Dealer profitability went to reverse in May with the average site turning in losses of £10,000 for the month.
The loss negated the gains made in April leaving retailers behind for the overall quarter.
According to dealer profitability specialist ASE, a “sizeable cause” of the drop in overall performance was attributable to a hit on used cars values.
“Whilst retailers have now managed their stock back down from the March highs to the non-quarter-end norm, this has come at a cost of margin as can be seen from the fall in overall return on investment.
“The recalibration of book values over the recent months has clearly had an impact and, now this has washed through, we can return to normal levels of profitability,” said ASE chairman Mike Jones
Jones also noted a decline in retail aftersales hours with some brands carrying out signifigant levels of warranty work.

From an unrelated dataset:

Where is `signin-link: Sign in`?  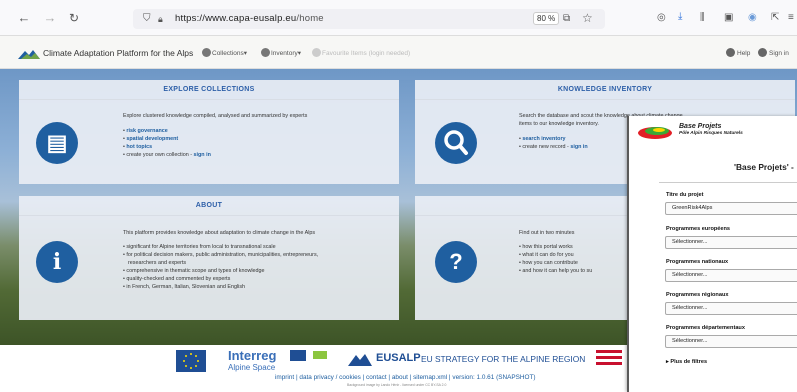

“For the month of May the retail content of overall aftersales hours fell to 48.6%. This represents the first time it has fallen below 50% and reverses some of the recent gains we have seen.
“I will have to wait to determine whether this is an isolated blip, however the significant level of warranty work currently being undertaken for some brands is having a negative impact on retail,” he said.
Jones said not to read too much into the decline in June. While used car values did fall, some values had been too high. And the mid-quarter month is always challenging.
But he warned that dealer had forced the new car market with a “significant amount of registration activity at the month-end” to hit targets.
“I will be watching carefully how these bonuses are earned and ultimately released to see the overall impact on the year,” he said.